## EXERCISE DIRECTIONS
Each record below must be returned exactly, with no line left out.

Records excerpted from a collection
[Start of Attachment]

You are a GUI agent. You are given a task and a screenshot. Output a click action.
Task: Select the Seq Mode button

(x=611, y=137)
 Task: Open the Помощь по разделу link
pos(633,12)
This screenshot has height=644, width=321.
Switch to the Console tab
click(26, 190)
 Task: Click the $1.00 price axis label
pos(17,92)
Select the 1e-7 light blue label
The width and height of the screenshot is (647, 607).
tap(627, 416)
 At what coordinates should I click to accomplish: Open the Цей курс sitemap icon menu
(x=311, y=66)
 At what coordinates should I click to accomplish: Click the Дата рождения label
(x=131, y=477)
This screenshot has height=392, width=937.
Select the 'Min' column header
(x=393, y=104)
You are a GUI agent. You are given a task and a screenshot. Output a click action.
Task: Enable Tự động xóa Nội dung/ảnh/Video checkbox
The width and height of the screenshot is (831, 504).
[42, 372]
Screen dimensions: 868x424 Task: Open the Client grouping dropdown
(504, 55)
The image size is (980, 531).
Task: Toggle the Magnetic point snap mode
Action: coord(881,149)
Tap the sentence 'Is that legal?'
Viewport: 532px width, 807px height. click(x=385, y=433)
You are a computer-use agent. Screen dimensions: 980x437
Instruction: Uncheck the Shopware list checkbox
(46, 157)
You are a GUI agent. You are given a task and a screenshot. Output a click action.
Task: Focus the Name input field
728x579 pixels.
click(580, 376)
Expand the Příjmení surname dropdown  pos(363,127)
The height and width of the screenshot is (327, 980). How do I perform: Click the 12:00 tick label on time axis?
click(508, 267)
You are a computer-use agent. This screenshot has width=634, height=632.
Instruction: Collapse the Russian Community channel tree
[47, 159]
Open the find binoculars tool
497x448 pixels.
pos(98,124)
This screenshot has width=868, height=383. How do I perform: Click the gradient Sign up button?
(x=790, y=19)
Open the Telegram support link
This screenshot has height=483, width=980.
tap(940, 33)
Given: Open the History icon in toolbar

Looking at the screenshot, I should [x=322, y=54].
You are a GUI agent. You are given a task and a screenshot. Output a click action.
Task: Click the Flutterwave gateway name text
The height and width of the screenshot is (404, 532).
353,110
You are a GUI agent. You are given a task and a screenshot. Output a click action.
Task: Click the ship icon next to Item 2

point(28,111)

[End of Attachment]

## TASK RESPONSE
You are a GUI agent. You are given a task and a screenshot. Output a click action.
Task: Select the Seq Mode button

(x=611, y=137)
 Task: Open the Помощь по разделу link
pos(633,12)
This screenshot has height=644, width=321.
Switch to the Console tab
click(26, 190)
 Task: Click the $1.00 price axis label
pos(17,92)
Select the 1e-7 light blue label
The width and height of the screenshot is (647, 607).
tap(627, 416)
 At what coordinates should I click to accomplish: Open the Цей курс sitemap icon menu
(x=311, y=66)
 At what coordinates should I click to accomplish: Click the Дата рождения label
(x=131, y=477)
This screenshot has height=392, width=937.
Select the 'Min' column header
(x=393, y=104)
You are a GUI agent. You are given a task and a screenshot. Output a click action.
Task: Enable Tự động xóa Nội dung/ảnh/Video checkbox
The width and height of the screenshot is (831, 504).
[42, 372]
Screen dimensions: 868x424 Task: Open the Client grouping dropdown
(504, 55)
The image size is (980, 531).
Task: Toggle the Magnetic point snap mode
Action: coord(881,149)
Tap the sentence 'Is that legal?'
Viewport: 532px width, 807px height. click(x=385, y=433)
You are a computer-use agent. Screen dimensions: 980x437
Instruction: Uncheck the Shopware list checkbox
(46, 157)
You are a GUI agent. You are given a task and a screenshot. Output a click action.
Task: Focus the Name input field
728x579 pixels.
click(580, 376)
Expand the Příjmení surname dropdown  pos(363,127)
The height and width of the screenshot is (327, 980). How do I perform: Click the 12:00 tick label on time axis?
click(508, 267)
You are a computer-use agent. This screenshot has width=634, height=632.
Instruction: Collapse the Russian Community channel tree
[47, 159]
Open the find binoculars tool
497x448 pixels.
pos(98,124)
This screenshot has width=868, height=383. How do I perform: Click the gradient Sign up button?
(x=790, y=19)
Open the Telegram support link
This screenshot has height=483, width=980.
tap(940, 33)
Given: Open the History icon in toolbar

Looking at the screenshot, I should [x=322, y=54].
You are a GUI agent. You are given a task and a screenshot. Output a click action.
Task: Click the Flutterwave gateway name text
The height and width of the screenshot is (404, 532).
353,110
You are a GUI agent. You are given a task and a screenshot. Output a click action.
Task: Click the ship icon next to Item 2

point(28,111)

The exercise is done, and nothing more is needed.